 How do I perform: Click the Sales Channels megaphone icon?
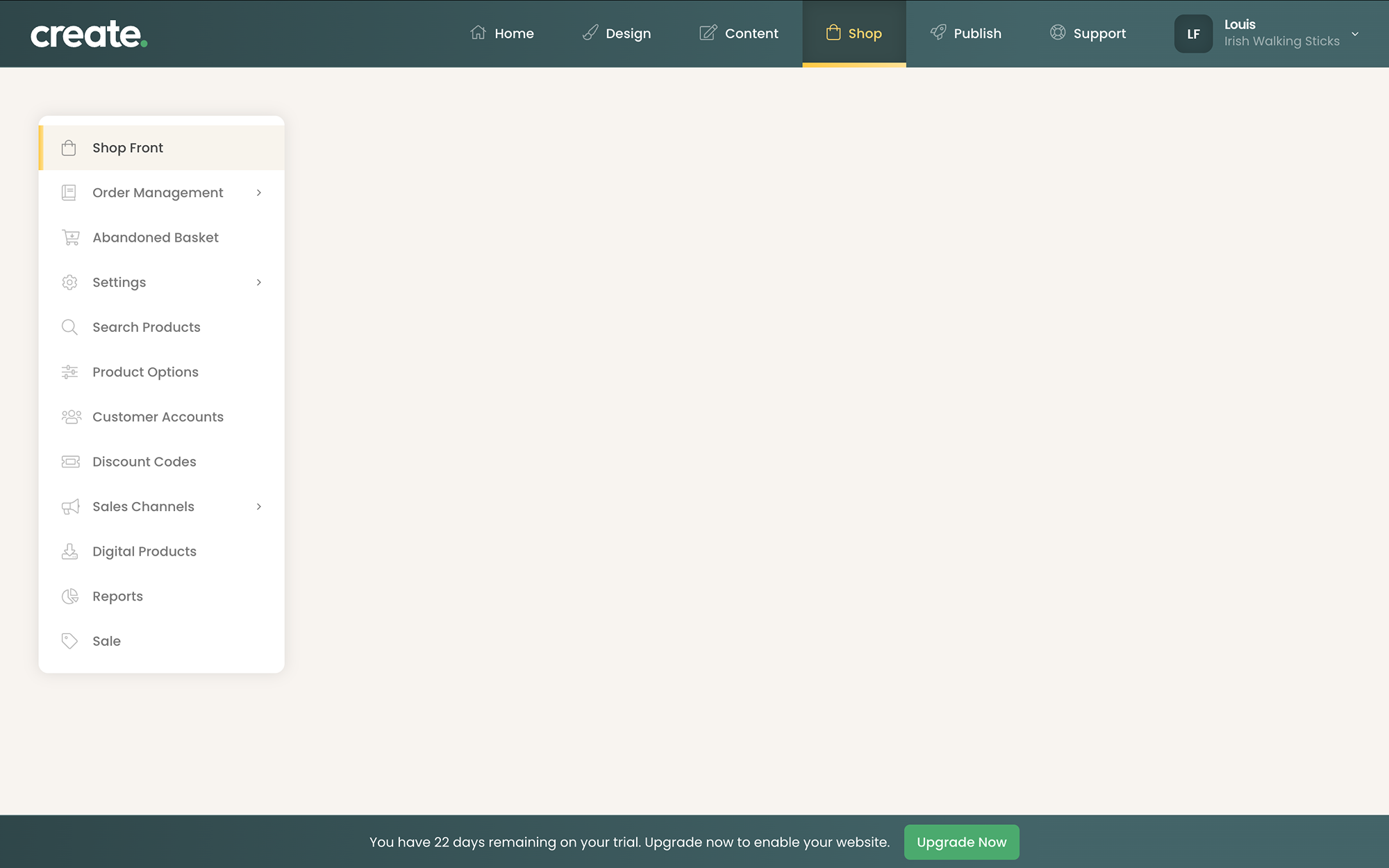[70, 507]
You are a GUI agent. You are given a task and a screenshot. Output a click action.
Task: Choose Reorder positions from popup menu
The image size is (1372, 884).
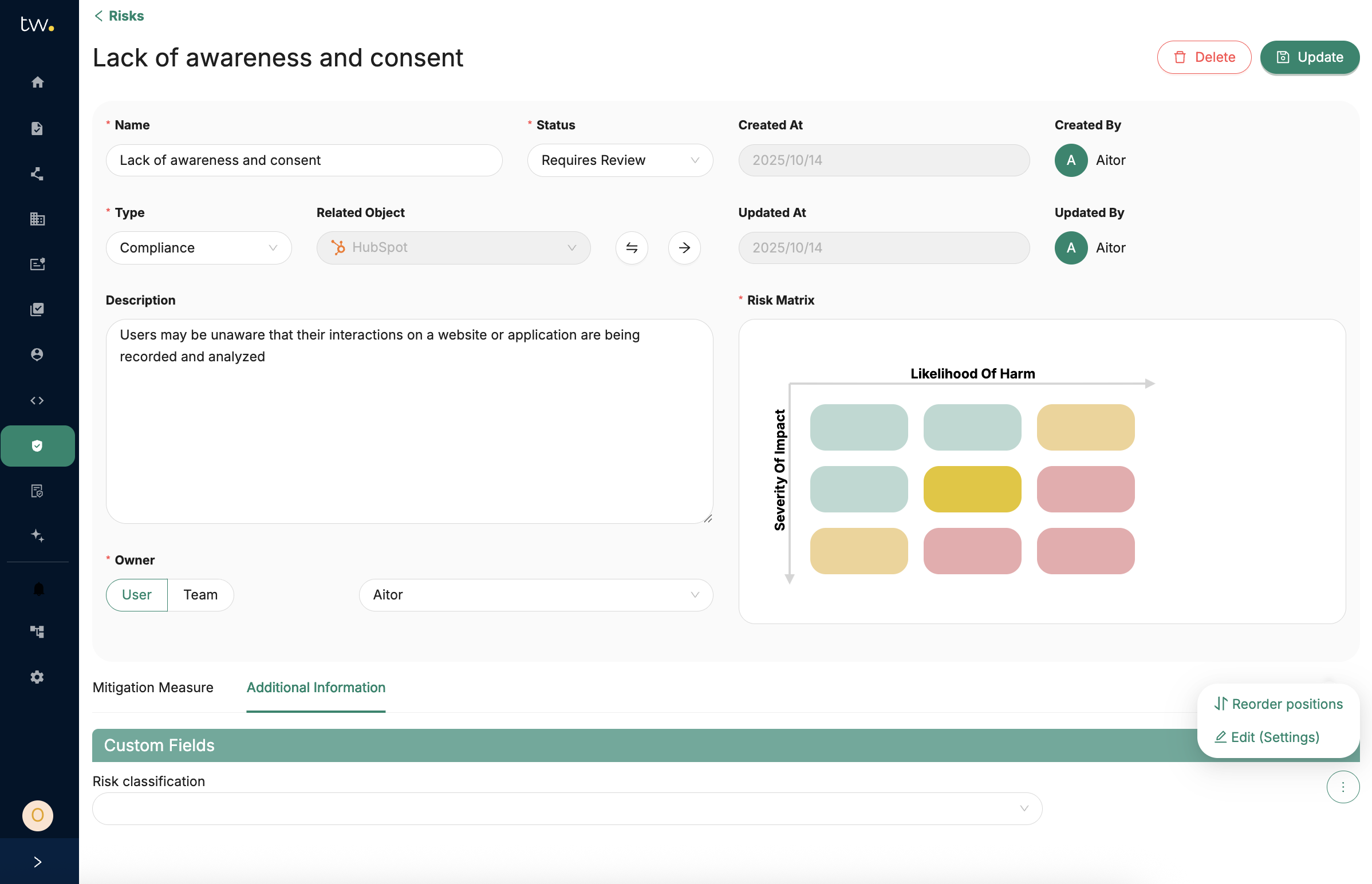pos(1279,704)
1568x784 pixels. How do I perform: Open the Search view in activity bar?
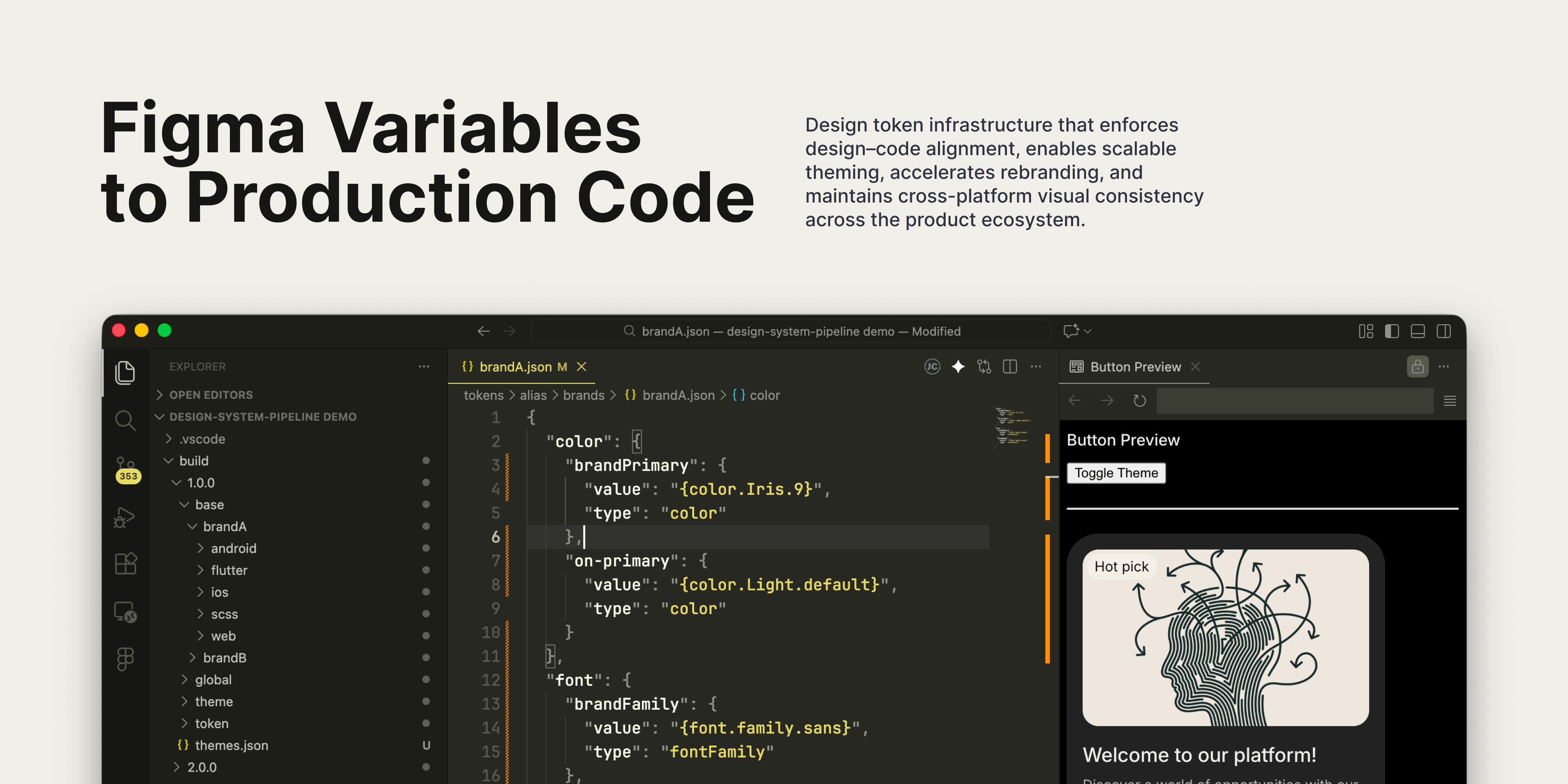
- - - - - - -
Reproduce all of the material above word for word. Omit the pictures.

 How do I perform: Click the Sales Channels megaphone icon?
[70, 507]
You are a GUI agent. You are given a task and a screenshot. Output a click action.
Task: Choose Reorder positions from popup menu
The image size is (1372, 884).
pos(1279,704)
1568x784 pixels. How do I perform: Open the Search view in activity bar?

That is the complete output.